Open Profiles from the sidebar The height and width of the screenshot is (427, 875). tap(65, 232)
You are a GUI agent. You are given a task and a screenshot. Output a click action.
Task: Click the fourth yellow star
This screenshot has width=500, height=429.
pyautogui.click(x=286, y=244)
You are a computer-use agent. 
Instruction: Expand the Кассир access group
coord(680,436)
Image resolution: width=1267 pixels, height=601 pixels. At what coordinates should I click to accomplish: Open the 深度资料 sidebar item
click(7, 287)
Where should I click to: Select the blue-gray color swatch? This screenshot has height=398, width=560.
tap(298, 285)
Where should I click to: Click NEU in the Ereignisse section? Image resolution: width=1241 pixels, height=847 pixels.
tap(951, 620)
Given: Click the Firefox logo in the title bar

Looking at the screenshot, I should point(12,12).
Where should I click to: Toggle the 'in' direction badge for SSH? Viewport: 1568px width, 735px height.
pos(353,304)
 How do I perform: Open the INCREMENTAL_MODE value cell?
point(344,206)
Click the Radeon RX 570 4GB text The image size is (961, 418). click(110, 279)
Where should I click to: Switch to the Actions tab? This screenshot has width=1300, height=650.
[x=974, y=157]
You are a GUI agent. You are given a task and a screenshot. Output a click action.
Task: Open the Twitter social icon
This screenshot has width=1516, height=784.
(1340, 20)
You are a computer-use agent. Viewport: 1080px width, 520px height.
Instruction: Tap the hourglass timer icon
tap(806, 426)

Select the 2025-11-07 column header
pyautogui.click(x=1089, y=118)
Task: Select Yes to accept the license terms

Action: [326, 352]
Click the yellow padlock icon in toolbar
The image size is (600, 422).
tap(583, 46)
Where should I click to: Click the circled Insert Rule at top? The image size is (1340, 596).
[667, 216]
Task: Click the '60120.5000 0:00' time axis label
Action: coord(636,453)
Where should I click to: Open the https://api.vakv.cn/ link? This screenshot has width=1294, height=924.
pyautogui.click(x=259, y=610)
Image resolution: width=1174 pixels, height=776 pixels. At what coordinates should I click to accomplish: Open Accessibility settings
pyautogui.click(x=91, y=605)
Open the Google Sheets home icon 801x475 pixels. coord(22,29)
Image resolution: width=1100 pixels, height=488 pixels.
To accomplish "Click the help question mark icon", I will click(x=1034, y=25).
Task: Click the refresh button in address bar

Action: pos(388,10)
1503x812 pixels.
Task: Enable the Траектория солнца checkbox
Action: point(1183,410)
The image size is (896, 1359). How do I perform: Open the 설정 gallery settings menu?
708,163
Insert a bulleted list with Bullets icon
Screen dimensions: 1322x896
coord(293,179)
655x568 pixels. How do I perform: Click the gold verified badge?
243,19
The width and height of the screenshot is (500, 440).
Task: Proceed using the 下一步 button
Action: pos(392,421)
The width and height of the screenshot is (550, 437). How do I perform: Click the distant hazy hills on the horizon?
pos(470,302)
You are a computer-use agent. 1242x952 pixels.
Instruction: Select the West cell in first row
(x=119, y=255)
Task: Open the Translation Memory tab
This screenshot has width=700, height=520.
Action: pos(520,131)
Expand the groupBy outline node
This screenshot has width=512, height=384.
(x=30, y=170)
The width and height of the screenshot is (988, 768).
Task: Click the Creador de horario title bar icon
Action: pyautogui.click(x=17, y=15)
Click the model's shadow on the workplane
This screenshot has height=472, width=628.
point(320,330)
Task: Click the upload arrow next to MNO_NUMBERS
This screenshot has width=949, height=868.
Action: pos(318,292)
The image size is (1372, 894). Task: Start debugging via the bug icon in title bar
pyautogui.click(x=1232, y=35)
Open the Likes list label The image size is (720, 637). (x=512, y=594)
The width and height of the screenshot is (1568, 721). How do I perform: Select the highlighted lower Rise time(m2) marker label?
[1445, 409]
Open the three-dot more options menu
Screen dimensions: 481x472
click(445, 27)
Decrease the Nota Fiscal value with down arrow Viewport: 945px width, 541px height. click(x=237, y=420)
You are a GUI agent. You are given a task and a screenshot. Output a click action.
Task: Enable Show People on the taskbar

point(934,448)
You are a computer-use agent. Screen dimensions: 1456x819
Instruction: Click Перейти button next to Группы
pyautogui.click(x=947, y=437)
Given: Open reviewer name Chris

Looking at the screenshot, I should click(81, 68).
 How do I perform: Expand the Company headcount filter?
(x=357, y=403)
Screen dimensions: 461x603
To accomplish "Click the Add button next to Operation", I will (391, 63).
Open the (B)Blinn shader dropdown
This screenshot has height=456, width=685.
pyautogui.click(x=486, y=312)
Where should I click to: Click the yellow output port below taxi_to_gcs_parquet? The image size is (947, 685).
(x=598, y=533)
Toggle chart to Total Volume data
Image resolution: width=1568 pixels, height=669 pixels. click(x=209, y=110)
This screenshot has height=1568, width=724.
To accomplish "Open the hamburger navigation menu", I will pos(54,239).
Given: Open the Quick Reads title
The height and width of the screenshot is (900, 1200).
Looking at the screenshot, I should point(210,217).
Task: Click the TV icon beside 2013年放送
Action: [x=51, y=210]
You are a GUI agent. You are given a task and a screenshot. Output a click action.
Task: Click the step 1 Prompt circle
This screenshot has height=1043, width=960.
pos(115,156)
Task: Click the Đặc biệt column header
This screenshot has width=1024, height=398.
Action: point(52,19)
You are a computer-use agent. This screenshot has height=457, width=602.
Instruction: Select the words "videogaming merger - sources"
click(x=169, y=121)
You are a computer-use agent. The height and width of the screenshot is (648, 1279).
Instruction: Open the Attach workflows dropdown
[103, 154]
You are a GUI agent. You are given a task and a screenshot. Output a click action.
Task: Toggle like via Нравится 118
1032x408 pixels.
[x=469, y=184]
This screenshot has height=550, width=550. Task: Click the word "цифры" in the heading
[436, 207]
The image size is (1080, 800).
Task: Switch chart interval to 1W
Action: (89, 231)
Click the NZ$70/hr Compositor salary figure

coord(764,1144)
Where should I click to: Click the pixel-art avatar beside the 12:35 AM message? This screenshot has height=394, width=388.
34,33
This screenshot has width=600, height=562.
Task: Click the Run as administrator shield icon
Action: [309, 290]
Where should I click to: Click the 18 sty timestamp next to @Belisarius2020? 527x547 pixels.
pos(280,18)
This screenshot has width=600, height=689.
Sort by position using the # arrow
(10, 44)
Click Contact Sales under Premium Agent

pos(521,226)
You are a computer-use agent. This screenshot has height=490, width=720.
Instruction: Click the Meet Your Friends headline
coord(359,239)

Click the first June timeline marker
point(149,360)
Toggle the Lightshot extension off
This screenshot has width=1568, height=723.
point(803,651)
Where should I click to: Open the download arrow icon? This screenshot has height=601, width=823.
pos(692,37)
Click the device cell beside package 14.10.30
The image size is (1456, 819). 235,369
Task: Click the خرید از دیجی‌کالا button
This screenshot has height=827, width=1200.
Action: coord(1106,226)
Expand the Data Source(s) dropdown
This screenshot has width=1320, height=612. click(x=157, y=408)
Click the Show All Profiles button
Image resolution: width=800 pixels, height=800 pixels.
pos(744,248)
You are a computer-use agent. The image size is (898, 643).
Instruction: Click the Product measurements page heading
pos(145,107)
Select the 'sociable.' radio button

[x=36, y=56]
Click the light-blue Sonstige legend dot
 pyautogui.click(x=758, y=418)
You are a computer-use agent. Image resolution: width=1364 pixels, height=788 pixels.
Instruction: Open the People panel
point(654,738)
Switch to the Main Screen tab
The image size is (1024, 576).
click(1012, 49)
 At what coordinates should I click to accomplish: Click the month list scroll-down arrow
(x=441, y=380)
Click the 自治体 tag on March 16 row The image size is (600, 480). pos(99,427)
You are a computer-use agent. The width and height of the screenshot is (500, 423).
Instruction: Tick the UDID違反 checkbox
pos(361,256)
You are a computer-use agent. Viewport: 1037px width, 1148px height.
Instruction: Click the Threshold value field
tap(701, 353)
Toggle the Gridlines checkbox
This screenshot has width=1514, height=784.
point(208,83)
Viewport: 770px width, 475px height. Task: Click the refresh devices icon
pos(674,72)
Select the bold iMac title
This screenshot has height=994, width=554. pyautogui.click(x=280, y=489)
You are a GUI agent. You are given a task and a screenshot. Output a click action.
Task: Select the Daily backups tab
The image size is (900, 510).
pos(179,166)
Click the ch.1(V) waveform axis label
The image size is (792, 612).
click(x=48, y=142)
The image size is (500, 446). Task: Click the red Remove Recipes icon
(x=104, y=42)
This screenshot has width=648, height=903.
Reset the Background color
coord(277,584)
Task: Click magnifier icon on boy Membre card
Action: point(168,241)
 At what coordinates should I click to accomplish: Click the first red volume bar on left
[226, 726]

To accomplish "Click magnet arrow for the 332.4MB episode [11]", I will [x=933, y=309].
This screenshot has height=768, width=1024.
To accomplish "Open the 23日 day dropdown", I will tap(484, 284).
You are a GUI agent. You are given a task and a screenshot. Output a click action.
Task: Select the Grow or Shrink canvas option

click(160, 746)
________________________________________
→ **WORK INSTRUCTIONS**
From the listing above, the lines starting with the one that has "has height=490, width=720." and running through the one that has "You are a computer-use agent. The image" should be copied exactly, ends included.

→ **ANSWER TO THIS PROBLEM**
You are a computer-use agent. This screenshot has height=490, width=720.
Instruction: Click the Meet Your Friends headline
coord(359,239)

Click the first June timeline marker
point(149,360)
Toggle the Lightshot extension off
This screenshot has width=1568, height=723.
point(803,651)
Where should I click to: Open the download arrow icon? This screenshot has height=601, width=823.
pos(692,37)
Click the device cell beside package 14.10.30
The image size is (1456, 819). 235,369
Task: Click the خرید از دیجی‌کالا button
This screenshot has height=827, width=1200.
Action: coord(1106,226)
Expand the Data Source(s) dropdown
This screenshot has width=1320, height=612. click(x=157, y=408)
Click the Show All Profiles button
Image resolution: width=800 pixels, height=800 pixels.
pos(744,248)
You are a computer-use agent. The image size is (898, 643).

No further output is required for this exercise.